EXTRAIT CITÉ>
>>>>>

Pour comprendre la situation de cette région il faut prendre en considération 3 aspects
-  La situation politique et économique du Mali, très liées, pour lesquelles la France porte une terrible responsabilité
-  Le contexte social : la pauvreté, le dénuement, ...
-  L’influence possible des groupes islamiques et les enjeux géopolitiques

La France a une terrible responsabilité politique

Certes le Mali est « officiellement » devenu indépendant dans les années 1960, mais politiquement, économiquement, avec la politique de la Françafrique lancée par De Gaulle, poursuivie intégralement jusqu’à Mitterrand, toujours poursuivie un peu plus discrètement avec des réseaux de barbouzes de type Focard et compagnie, ... le pays restait sous le joug français. En 1984, la France a dévalué de 50 % le Franc CFA (toujours géré, encore aujourd’hui, par la Banque de France), sans que les pays concernés n’aient pu dire leur mot, accentuant considérablement les difficultés, et tout particulièrement dans l’administration, l’enseignement, la santé, la police, l’armée... tous les services régaliens. Soit le pouvoir en place, corrompu pour cela, jouait le jeu, au détriment de la population, ou soit, comme au Burkina-Faso, Thomas Sankara est supprimé !!! Le groupe Bolloré, de nombreuses multinationales, jouent la corruption, le pillage des richesses minières, naturelles, avec le soutien, l’aide des autorités françaises. La France continue de jouer les gendarmes de l’Afrique avec plus de 50 bases militaires implantées sur ce continent. Cette réalité, sur place, se traduit par 2 types de réactions :
-  Heureusement que la présence française est toujours là pour permettre la paix sociale...
-  La France continue une politique coloniale, d’occupation...

Le contexte social

Dans ce voyage de 2010, j’ai pu constater le dénuement. Dans cette région du Pays Dogon, dans tous ces villages, il n’y a pas d’électricité, juste quelques groupes électrogènes, parfois quelques panneaux solaires, et très rarement l’eau courante... Seules les villes comme Mopty, Bandiagara, Kidal, Gao ... en sont équipées, mais souvent avec des coupures d’alimentation dans la journée. La population vit essentiellement d’échanges locaux, autour des marchés où s’échangent nourriture et artisanat... Le tourisme qui avait commencé à se développer, en particulier grâce à des associations de type humanitaires, a été stoppé du fait des risques d’attentats, d’enlèvements... Dans ces villages, le chef de village a un pouvoir considérable, une fonction spirituelle et de police : aucun étranger ne peut rentrer sans son autorisation. Le soir la population se regroupe sous la toguna (case à palabres) autour du chef de village pour discuter, parfois regarder la télévision... Sur le plan religieux, une sorte de fétichisme, d’animisme domine, même si l’islam est pratiqué, parfois le catholicisme (importé avec le colonialisme). Alors, comme nous le commentait notre guide, quand un djihadiste vient dans un village et propose à un jeune, sans espoir, quasi désœuvré, l’équivalent de quelques centaines d’euros pour quelque temps, c’est quasi l’enrôlement assuré, et un ancrage dans le village.

<<<<<

DONNÉES PRÉSENTÉES>
>>>>>

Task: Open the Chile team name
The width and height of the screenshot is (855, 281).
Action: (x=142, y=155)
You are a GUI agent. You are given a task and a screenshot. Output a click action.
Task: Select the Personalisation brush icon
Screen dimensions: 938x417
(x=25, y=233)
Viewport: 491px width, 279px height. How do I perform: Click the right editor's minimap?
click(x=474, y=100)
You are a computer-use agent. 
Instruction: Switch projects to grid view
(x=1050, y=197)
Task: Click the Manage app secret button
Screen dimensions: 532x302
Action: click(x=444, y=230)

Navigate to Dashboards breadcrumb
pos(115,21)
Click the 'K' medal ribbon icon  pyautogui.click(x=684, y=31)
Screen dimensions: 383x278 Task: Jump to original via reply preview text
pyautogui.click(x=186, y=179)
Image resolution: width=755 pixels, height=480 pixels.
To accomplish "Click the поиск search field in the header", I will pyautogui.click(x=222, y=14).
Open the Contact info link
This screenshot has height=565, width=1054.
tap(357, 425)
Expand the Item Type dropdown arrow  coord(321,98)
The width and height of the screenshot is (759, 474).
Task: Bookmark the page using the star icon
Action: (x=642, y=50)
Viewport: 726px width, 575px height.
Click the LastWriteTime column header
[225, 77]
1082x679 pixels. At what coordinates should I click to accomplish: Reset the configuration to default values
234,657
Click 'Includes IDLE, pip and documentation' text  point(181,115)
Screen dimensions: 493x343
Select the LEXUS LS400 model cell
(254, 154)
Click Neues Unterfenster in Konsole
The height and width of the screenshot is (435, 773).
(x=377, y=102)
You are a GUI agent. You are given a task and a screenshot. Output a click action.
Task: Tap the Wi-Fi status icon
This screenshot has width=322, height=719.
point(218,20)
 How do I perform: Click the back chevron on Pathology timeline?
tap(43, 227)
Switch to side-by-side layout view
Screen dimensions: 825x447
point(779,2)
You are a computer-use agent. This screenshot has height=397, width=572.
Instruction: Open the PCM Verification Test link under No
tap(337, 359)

<<<<<

D'après le texte sur le Mali, en quelle année la France a-t-elle dévalué le franc CFA de 50 % ? Répondez brièvement, s'il vous plaît.

CORRIGÉ DE L'EXERCICE> En 1984.